TO DO:
In the answer, transcribe exactly the lines from the beginning of the material through the line holding "Task: Open the LinkedIn icon", and skip every picture.

*** Begin section ***

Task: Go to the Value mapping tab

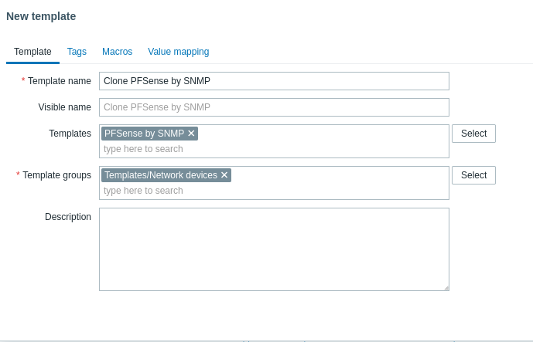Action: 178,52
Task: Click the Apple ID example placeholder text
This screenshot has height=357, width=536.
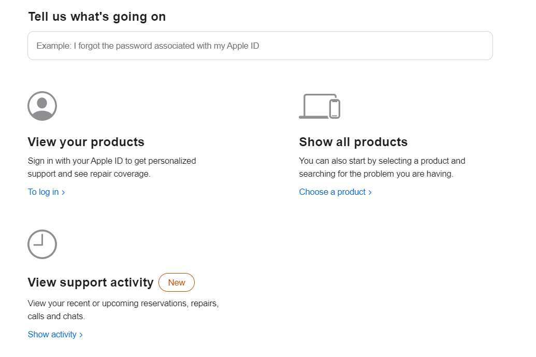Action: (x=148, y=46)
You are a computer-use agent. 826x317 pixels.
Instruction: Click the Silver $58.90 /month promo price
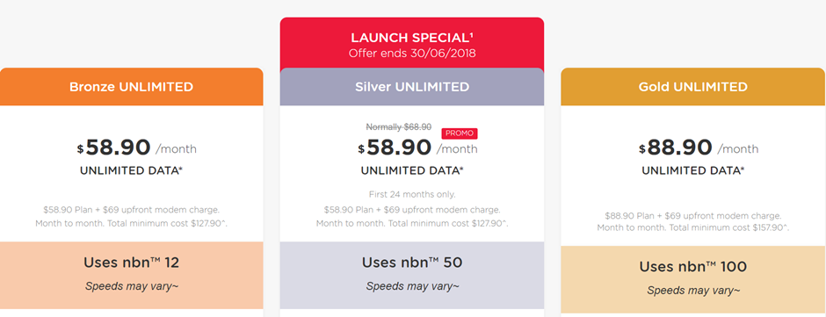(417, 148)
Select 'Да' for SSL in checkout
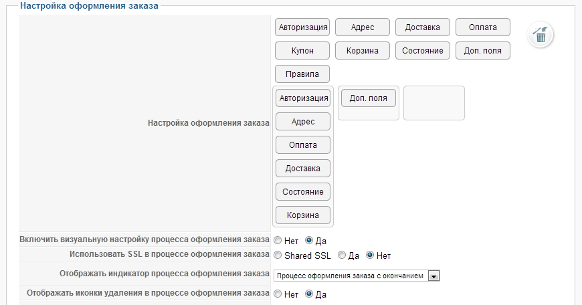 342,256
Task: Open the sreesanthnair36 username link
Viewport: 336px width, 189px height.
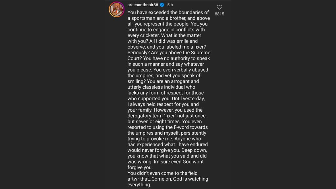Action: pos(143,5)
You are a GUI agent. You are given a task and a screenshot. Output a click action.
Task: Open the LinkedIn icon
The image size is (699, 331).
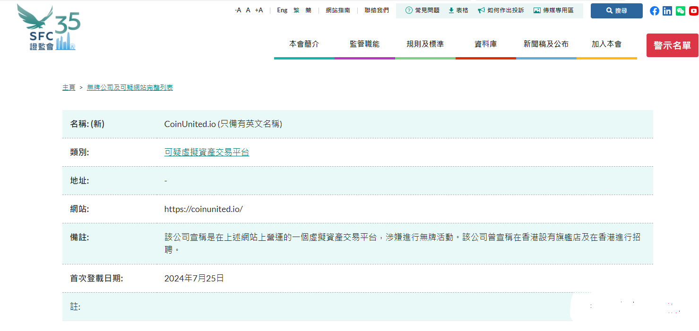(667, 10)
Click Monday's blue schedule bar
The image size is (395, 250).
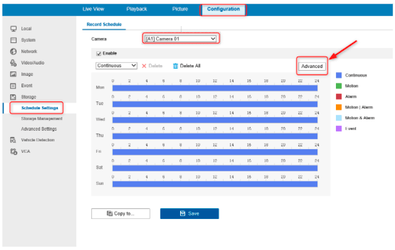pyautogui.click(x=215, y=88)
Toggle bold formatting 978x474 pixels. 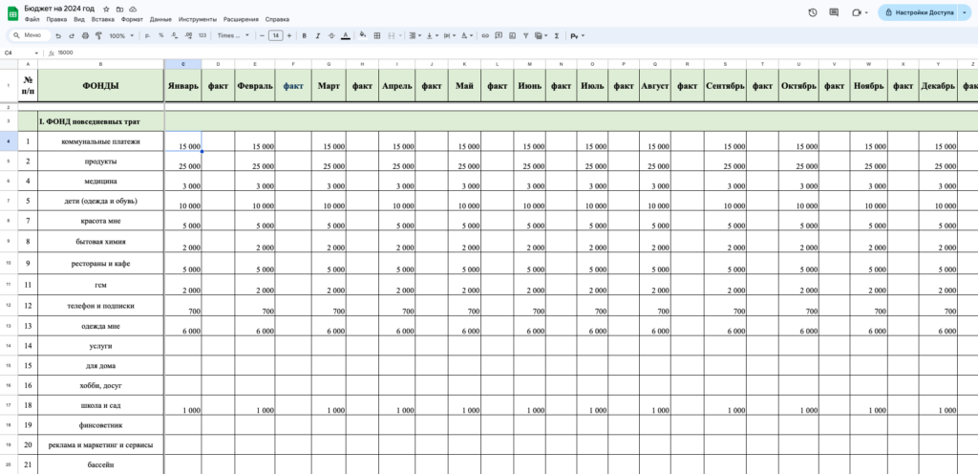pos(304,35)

*** End section ***

WRITTEN RESPONSE:
Task: Go to the Value mapping tab

Action: 178,52
Task: Click the Apple ID example placeholder text
This screenshot has height=357, width=536.
Action: (x=148, y=46)
You are a computer-use agent. 826x317 pixels.
Instruction: Click the Silver $58.90 /month promo price
(417, 148)
Select 'Да' for SSL in checkout
 342,256
Task: Open the sreesanthnair36 username link
Viewport: 336px width, 189px height.
Action: pos(143,5)
You are a GUI agent. You are given a task and a screenshot. Output a click action.
Task: Open the LinkedIn icon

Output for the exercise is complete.